# [Problem to work on]
Set down, please, exactly the lines below that run from the line with "Task: Open the bin.usr-is-merged folder link" to the line with "Given: Click the clock", both lines included.

-=-=-=-=-

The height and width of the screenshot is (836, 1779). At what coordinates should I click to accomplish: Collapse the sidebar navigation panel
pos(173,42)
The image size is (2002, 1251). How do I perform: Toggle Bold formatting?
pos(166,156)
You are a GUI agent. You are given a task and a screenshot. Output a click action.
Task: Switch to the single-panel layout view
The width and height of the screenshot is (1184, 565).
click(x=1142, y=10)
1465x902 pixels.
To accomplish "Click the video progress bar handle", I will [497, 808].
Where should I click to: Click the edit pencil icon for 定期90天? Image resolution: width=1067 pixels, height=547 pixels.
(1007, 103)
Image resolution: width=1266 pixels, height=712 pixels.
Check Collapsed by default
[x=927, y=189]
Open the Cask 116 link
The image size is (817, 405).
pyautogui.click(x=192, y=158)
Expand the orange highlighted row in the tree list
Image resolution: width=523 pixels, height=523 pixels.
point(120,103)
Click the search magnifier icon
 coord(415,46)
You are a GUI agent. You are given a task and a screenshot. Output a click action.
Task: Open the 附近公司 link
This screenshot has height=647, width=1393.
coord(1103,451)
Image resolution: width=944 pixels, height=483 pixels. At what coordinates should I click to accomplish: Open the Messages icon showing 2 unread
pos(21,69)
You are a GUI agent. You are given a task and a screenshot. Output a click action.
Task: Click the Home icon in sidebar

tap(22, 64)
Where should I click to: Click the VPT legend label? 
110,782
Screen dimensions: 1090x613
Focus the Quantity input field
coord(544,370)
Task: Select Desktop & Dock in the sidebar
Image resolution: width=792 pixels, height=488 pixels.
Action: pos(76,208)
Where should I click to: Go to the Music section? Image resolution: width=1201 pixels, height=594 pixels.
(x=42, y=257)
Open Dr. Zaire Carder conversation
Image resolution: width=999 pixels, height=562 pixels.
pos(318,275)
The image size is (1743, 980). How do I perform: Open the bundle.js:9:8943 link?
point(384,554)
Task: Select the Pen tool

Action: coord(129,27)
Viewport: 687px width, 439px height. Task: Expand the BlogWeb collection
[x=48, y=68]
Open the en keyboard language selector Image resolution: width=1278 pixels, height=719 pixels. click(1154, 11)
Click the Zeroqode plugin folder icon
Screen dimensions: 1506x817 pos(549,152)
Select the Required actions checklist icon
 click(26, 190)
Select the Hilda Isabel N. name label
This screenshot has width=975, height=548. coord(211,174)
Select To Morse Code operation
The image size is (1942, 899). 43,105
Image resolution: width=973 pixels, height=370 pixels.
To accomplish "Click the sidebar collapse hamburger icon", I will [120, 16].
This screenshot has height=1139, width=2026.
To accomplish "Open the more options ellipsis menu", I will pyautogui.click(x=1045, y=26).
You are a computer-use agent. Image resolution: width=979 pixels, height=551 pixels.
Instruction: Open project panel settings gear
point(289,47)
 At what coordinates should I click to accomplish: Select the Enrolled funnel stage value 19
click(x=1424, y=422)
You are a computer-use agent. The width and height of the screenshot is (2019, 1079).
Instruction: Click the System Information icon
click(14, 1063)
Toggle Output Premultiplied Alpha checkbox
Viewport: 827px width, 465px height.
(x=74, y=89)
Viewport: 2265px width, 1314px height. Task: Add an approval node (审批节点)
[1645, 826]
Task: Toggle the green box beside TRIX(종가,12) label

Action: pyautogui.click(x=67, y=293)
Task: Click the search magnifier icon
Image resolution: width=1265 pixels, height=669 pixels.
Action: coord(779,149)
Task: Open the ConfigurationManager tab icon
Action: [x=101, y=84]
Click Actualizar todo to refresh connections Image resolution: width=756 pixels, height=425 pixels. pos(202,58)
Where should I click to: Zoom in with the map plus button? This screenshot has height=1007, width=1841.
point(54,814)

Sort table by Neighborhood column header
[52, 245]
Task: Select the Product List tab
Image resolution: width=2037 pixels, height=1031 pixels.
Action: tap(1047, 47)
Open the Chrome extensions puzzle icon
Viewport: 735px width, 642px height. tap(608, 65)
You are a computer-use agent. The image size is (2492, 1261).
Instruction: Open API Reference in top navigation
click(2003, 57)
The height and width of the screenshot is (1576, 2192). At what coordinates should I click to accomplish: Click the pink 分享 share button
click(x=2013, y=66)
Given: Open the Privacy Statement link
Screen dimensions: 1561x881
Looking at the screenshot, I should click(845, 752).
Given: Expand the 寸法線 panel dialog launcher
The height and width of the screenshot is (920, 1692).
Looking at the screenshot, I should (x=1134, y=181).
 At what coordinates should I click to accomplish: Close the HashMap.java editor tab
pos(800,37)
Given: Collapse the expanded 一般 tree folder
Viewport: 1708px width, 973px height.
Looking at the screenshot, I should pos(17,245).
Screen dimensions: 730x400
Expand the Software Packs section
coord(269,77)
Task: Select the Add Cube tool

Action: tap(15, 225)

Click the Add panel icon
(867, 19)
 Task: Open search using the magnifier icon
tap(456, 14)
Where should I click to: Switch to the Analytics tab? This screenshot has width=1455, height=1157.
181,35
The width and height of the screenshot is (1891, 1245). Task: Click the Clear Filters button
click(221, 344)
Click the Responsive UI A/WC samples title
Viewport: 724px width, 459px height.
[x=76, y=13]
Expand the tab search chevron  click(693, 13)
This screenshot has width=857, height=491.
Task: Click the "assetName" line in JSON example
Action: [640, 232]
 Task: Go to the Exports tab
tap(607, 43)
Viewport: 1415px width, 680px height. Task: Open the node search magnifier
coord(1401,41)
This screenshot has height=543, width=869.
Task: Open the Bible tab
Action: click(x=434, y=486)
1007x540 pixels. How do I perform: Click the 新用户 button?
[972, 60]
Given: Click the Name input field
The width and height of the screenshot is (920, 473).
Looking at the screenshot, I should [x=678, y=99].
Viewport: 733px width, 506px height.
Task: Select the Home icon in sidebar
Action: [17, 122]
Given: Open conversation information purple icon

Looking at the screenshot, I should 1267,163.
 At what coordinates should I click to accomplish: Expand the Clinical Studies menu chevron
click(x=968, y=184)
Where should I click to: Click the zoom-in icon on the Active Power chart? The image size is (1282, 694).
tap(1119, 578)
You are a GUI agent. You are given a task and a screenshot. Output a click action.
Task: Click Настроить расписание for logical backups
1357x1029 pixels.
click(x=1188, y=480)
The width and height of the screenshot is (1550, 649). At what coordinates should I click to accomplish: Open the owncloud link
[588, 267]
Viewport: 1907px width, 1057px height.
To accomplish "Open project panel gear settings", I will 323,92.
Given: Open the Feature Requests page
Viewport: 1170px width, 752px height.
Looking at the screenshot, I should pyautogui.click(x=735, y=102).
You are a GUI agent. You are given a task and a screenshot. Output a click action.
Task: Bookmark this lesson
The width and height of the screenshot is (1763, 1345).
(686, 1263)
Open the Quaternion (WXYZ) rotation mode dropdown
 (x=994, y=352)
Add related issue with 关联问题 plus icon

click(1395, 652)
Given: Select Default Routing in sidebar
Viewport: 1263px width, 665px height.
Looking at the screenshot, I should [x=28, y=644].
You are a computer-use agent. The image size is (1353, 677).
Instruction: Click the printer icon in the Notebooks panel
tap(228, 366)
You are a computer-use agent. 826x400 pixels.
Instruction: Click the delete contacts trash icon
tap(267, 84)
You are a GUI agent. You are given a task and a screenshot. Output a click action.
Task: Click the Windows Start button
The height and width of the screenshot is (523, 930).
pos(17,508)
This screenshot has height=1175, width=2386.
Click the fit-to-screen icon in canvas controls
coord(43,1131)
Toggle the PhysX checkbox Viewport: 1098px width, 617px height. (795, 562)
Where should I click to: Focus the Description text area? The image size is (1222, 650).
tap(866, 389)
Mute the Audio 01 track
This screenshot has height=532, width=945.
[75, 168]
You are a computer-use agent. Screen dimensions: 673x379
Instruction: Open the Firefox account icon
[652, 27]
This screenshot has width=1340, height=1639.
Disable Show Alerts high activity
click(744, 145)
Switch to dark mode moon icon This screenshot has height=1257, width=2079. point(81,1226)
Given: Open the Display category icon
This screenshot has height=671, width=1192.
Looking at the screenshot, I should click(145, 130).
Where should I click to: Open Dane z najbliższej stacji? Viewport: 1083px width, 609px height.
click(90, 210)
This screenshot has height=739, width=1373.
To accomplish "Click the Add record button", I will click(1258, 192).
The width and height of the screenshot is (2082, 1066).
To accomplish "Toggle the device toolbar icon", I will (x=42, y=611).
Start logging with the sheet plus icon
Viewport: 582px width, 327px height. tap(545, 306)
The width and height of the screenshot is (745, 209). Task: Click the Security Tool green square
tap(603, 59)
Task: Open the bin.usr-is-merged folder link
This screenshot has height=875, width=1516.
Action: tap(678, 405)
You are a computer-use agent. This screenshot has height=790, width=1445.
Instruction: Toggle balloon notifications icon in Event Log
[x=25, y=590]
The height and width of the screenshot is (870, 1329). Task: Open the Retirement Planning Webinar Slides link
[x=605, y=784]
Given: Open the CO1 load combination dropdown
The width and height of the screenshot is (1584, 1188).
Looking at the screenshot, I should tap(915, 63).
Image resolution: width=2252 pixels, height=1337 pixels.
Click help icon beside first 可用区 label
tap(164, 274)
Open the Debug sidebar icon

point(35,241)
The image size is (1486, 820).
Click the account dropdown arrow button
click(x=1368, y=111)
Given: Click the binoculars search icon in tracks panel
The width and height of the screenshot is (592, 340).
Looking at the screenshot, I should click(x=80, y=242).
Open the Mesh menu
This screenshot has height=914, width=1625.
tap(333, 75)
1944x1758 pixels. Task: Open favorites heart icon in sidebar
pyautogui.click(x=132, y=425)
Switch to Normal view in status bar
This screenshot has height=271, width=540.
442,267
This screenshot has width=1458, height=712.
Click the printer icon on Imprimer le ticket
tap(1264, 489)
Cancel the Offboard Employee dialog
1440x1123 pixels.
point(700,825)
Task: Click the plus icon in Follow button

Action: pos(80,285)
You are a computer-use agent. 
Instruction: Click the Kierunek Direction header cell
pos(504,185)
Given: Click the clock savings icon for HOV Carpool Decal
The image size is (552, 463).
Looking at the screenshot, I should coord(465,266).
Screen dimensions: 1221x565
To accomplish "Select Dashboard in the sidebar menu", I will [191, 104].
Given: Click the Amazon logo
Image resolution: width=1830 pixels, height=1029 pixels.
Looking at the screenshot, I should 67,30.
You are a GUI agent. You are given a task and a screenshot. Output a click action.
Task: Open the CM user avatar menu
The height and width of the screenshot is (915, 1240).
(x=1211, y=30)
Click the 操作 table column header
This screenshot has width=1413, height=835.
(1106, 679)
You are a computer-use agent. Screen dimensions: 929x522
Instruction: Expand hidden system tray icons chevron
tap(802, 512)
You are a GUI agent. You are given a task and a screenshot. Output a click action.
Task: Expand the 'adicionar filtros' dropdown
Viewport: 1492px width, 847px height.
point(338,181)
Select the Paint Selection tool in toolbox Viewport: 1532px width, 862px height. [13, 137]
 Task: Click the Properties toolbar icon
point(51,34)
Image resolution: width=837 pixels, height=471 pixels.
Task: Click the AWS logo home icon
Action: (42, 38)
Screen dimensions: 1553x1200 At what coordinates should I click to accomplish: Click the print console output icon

-=-=-=-=-

# [Answer to the exercise]
Task: Open the bin.usr-is-merged folder link
This screenshot has height=875, width=1516.
Action: tap(678, 405)
You are a computer-use agent. This screenshot has height=790, width=1445.
Instruction: Toggle balloon notifications icon in Event Log
[x=25, y=590]
The height and width of the screenshot is (870, 1329). Task: Open the Retirement Planning Webinar Slides link
[x=605, y=784]
Given: Open the CO1 load combination dropdown
The width and height of the screenshot is (1584, 1188).
Looking at the screenshot, I should tap(915, 63).
Image resolution: width=2252 pixels, height=1337 pixels.
Click help icon beside first 可用区 label
tap(164, 274)
Open the Debug sidebar icon

point(35,241)
The image size is (1486, 820).
Click the account dropdown arrow button
click(x=1368, y=111)
Given: Click the binoculars search icon in tracks panel
The width and height of the screenshot is (592, 340).
Looking at the screenshot, I should click(x=80, y=242).
Open the Mesh menu
This screenshot has height=914, width=1625.
tap(333, 75)
1944x1758 pixels. Task: Open favorites heart icon in sidebar
pyautogui.click(x=132, y=425)
Switch to Normal view in status bar
This screenshot has height=271, width=540.
442,267
This screenshot has width=1458, height=712.
Click the printer icon on Imprimer le ticket
tap(1264, 489)
Cancel the Offboard Employee dialog
1440x1123 pixels.
point(700,825)
Task: Click the plus icon in Follow button

Action: pos(80,285)
You are a computer-use agent. 
Instruction: Click the Kierunek Direction header cell
pos(504,185)
Given: Click the clock savings icon for HOV Carpool Decal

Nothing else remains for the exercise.